(Description of the task) Reproduce exactly everything from the line containing "Deutsch (116, 895)" down to the end of the material, including both ends.

(Extracted records)
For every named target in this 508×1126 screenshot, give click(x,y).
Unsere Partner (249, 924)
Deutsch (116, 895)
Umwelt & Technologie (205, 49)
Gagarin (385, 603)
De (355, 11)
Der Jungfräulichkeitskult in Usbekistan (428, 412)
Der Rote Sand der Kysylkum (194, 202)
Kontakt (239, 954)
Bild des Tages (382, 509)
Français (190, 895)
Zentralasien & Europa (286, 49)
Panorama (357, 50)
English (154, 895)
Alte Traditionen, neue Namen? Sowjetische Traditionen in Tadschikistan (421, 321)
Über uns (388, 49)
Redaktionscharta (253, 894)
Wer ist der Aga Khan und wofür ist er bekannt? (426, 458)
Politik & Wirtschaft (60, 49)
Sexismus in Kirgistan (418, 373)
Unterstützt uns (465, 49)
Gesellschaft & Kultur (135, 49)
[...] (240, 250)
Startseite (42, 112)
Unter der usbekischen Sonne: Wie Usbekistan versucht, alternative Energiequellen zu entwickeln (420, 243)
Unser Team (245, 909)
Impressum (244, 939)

(The reply)
Deutsch (116, 895)
Umwelt & Technologie (205, 49)
Gagarin (385, 603)
De (355, 11)
Der Jungfräulichkeitskult in Usbekistan (428, 412)
Der Rote Sand der Kysylkum (194, 202)
Kontakt (239, 954)
Bild des Tages (382, 509)
Français (190, 895)
Zentralasien & Europa (286, 49)
Panorama (357, 50)
English (154, 895)
Alte Traditionen, neue Namen? Sowjetische Traditionen in Tadschikistan (421, 321)
Über uns (388, 49)
Redaktionscharta (253, 894)
Wer ist der Aga Khan und wofür ist er bekannt? (426, 458)
Politik & Wirtschaft (60, 49)
Sexismus in Kirgistan (418, 373)
Unterstützt uns (465, 49)
Gesellschaft & Kultur (135, 49)
[...] (240, 250)
Startseite (42, 112)
Unter der usbekischen Sonne: Wie Usbekistan versucht, alternative Energiequellen zu entwickeln (420, 243)
Unser Team (245, 909)
Impressum (244, 939)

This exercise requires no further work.